Work instruction 1
In the text on sleep in corporate wellness, rewrite the paragraph beginning "The costs of insufficient and disturbed sleep" as a short bulleted list that keeps its main facts.
Work instruction 2
Resume the text on sleep in corporate wellness, picking up after its final sentence.

Exercise text
☆ ☆ ☆ ☆ ☆ ☆ ☆

The first article in this series considers the current climate for corporate wellness and how sleep might best fit in this landscape. Sleep specialists will be interested to learn of innovations taking place outside the traditional medical care pathways—and what these changes might foreshadow for the field.
Among self-insured employers, sleep is becoming more and more recognized as a central component of employee health. Medical cost savings, reduced accident risk, enhanced employee productivity, and especially regulatory compliance are each powerful reasons for increased corporate interest in sleep.
Why Sleep in Corporate Health?
The costs of insufficient and disturbed sleep in the workplace are staggering. The two most common sleep disorders, insomnia and obstructive sleep apnea, cost employers well over $100 billion per year, at a cost of thousands of dollars per employee. (Read my recent “Financial Costs of Insomnia” article for additional information.) Further, the risks of sleep disorders as a major contributor to workplace fatigue are well-documented (including in my article “Sleep and Fatigue in the Operational Setting“). Although much work remains, the transportation, energy, and healthcare industries have all responded to regulatory changes by making substantial investments in mitigating sleep-related risks among their employees.
Superimposed on these trends, the Affordable Care Act (ACA) has had an obvious and dramatic impact on the broader healthcare universe–and thus opportunities for the sleep field. One of the most salient involves workplace wellness programs.
(In subsequent installments in this series, we will consider other ways that the ACA impacts corporate sleep health.)
Impact of the ACA
The authors of the ACA correctly recognized the central role of employers in driving a paradigm shift away from fee for service medicine toward population health management. (After all, employees spend a great deal of their waking lives at work!) One way that the ACA seeks to encourage employers in this transition is to financially incentivize workplace wellness programs. It is no coincidence that, while not new, employee wellness programs are more popular than ever since the passage of the ACA.

☆ ☆ ☆ ☆ ☆ ☆ ☆

Information shown

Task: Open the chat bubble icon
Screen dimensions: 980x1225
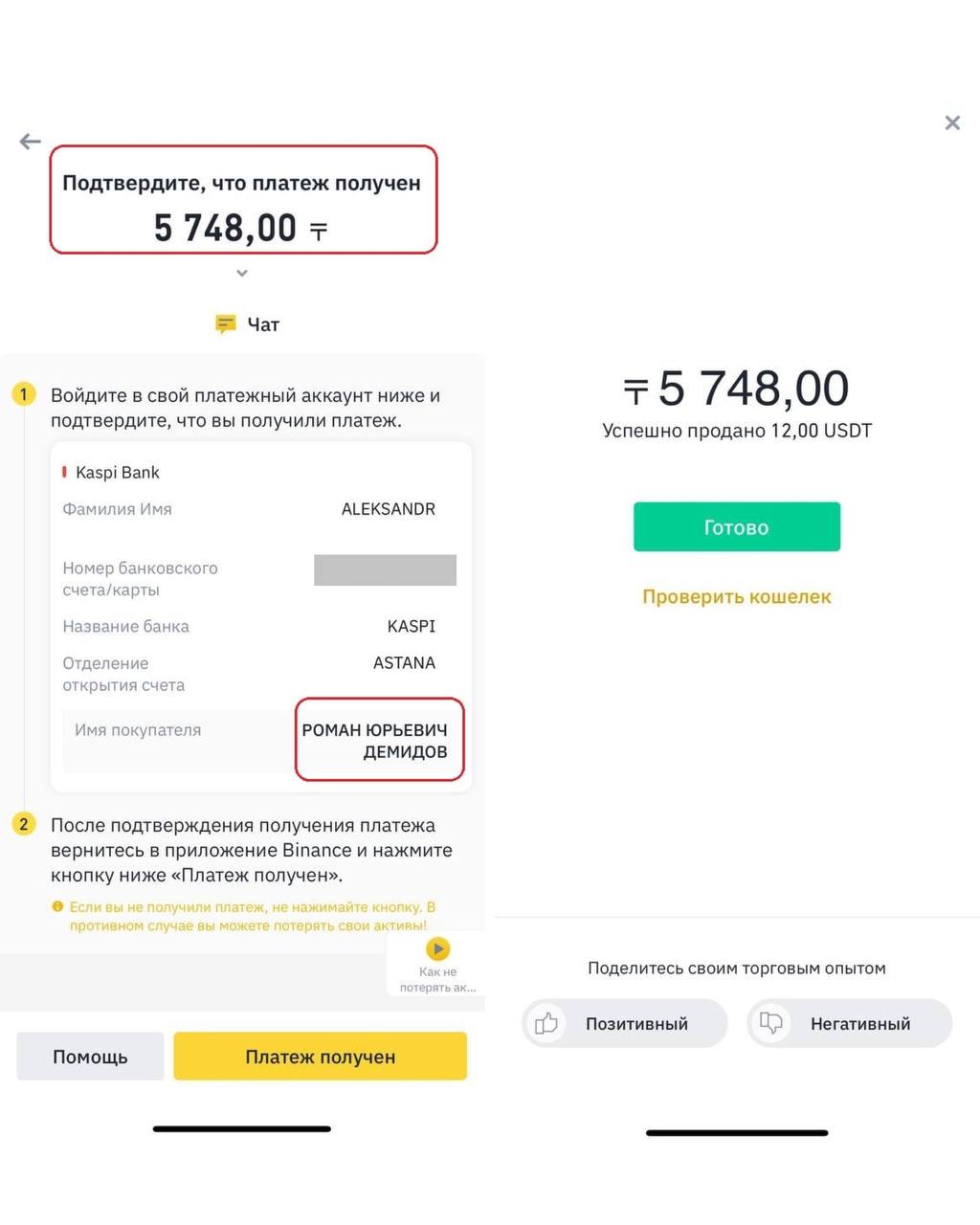Action: 226,324
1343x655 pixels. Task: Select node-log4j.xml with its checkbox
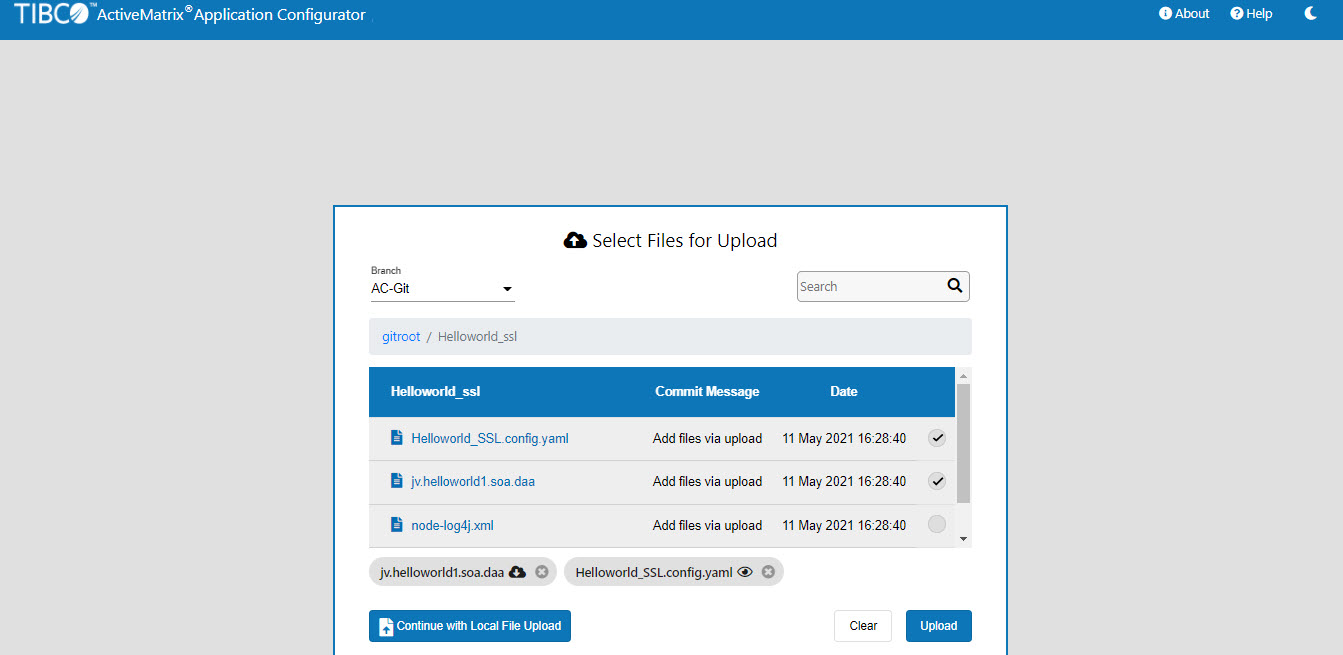pos(936,525)
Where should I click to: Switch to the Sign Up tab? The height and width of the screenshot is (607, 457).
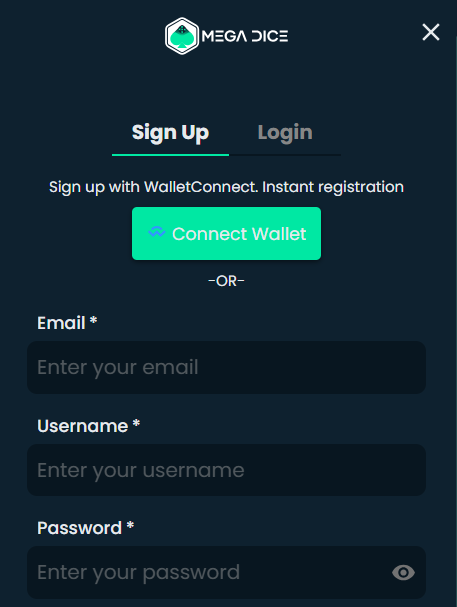pos(170,133)
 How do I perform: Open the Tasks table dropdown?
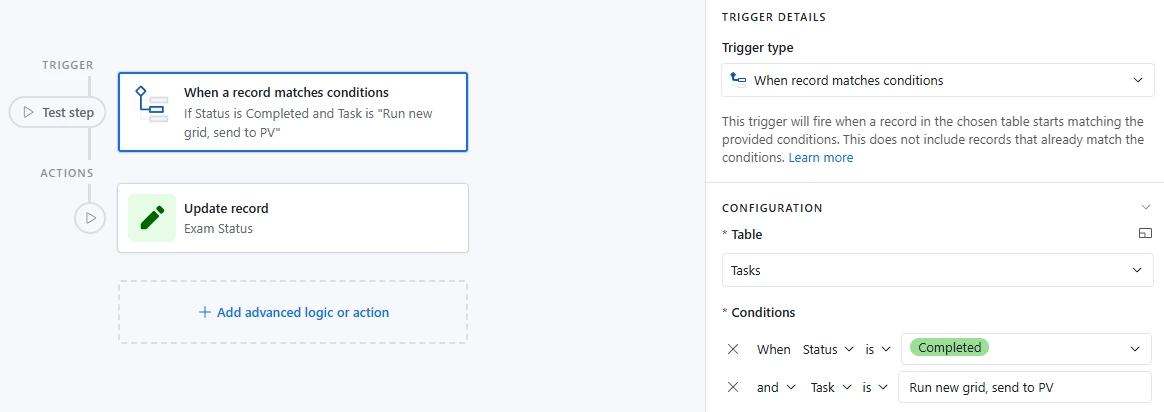pyautogui.click(x=938, y=270)
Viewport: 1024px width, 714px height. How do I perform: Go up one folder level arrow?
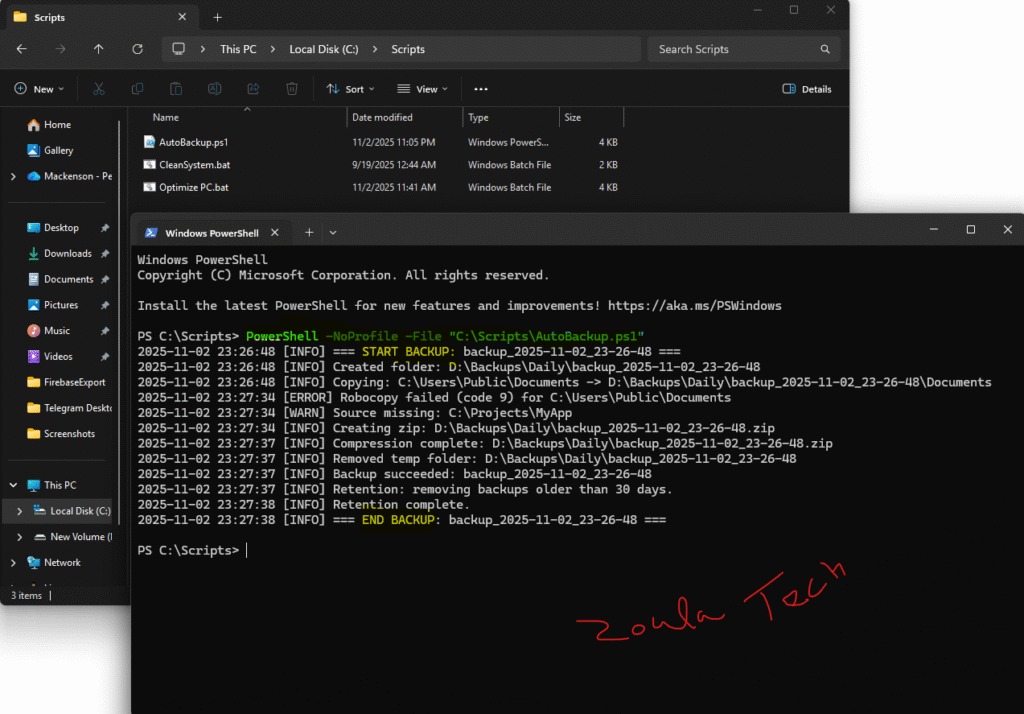coord(98,49)
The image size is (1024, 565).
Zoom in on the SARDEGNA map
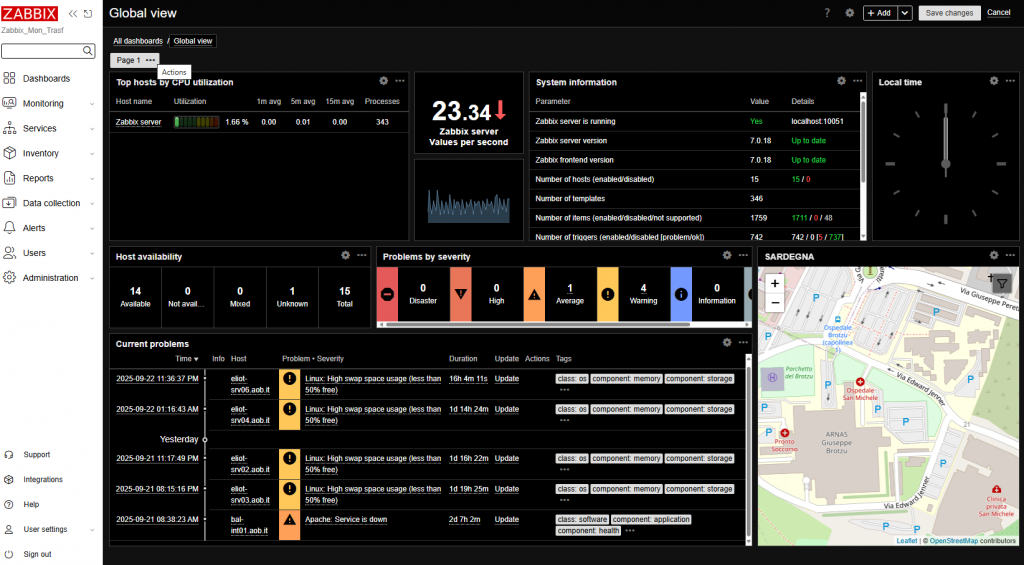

☆ ☆ ☆ ☆ ☆ ☆ ☆

Reply 1
- Insufficient and disturbed sleep in the workplace carries staggering costs.
- Insomnia and obstructive sleep apnea, the two most common sleep disorders, cost employers well over $100 billion per year, or thousands of dollars per employee.
- Sleep disorders are a well-documented major contributor to workplace fatigue.
- The transportation, energy, and healthcare industries have responded to regulatory changes with substantial investments in reducing sleep-related risks among employees, though much work remains.

Reply 2
Under the ACA, employers can be “rewarded” with 30% off insurance premiums for offering workplace wellness programs or otherwise achieving positive health outcomes among their employees. When programs target smoking cessation, up to 50% of premiums can be rewarded.1
The ACA specifies two kinds of wellness programs: participatory wellness programs and contingent wellness programs. In participatory programs, employers reimburse for certain expenses, such as a gym membership, or otherwise reward employees for health-related activities such as completing a nonbinding health risk assessment. Such assessment is an obvious entry point for sleep health.
Alternatively, contingent wellness programs require employees to achieve certain health goals, such as reducing cigarette use or achieving a certain body weight target. Employees who take action but fail to reach the specified goals can still earn rewards by completing alternate tasks. In terms of general wellness, total sleep time could be a feasible contingent outcome. In terms of clinical sleep disorders, PAP or other therapeutic adherence is a likely choice.
Controversies in Corporate Wellness
Not surprisingly, not all are in agreement about the best way to implement wellness programs. In fact, not all are convinced that workplace wellness programs should exist at all.
In its February 2015 issue, the American Journal of Managed Care published a paper assertively titled “Employers Should Disband Employee Weight Control Programs.”2 The piece contends that no large-scale employee wellness program has had any positive effect on weight control to date. Even more strongly, the authors argue that by encouraging crash dieting and other means of meeting contingent health goals, such programs might actually be harmful to workers.
Although we won’t get into the merits of the scientific arguments here, sleep specialists should be particularly interested in this article. The AJMC is a large platform. Corporate decision-makers are readers, and many executives will share the skepticism of the authors regarding the financial return-on-investment of corporate wellness programs.
What This Means—and the Potentially Great News—for Sleep
It’s not surprising that mutual corporate sleep interest has been increasing over the past few years. Indeed, a quick Google search will reveal several conferences of varying quality, including a 2013 event hosted by Harvard Medical School. In light of the evidence regarding the costs of insufficient and disturbed sleep, there is no question that sleep warrants a prominent place as a pillar of corporate wellness initiatives.
Yet in spite of financial incentives and positive momentum, challenges exist. Solving the corporate sleep puzzle will require active engagement and collaboration between industry, government, and academic stakeholders. At the University of Maryland, we are actively exploring the best ways to address these issues. Millions of employed Americans suffer sleep problems–and solutions exist that are healthful for workers and financially advantageous for employers.
In the next installment of this series, we will explore these issues in greater detail, including conversations with stakeholders and examples of successful corporate sleep programs.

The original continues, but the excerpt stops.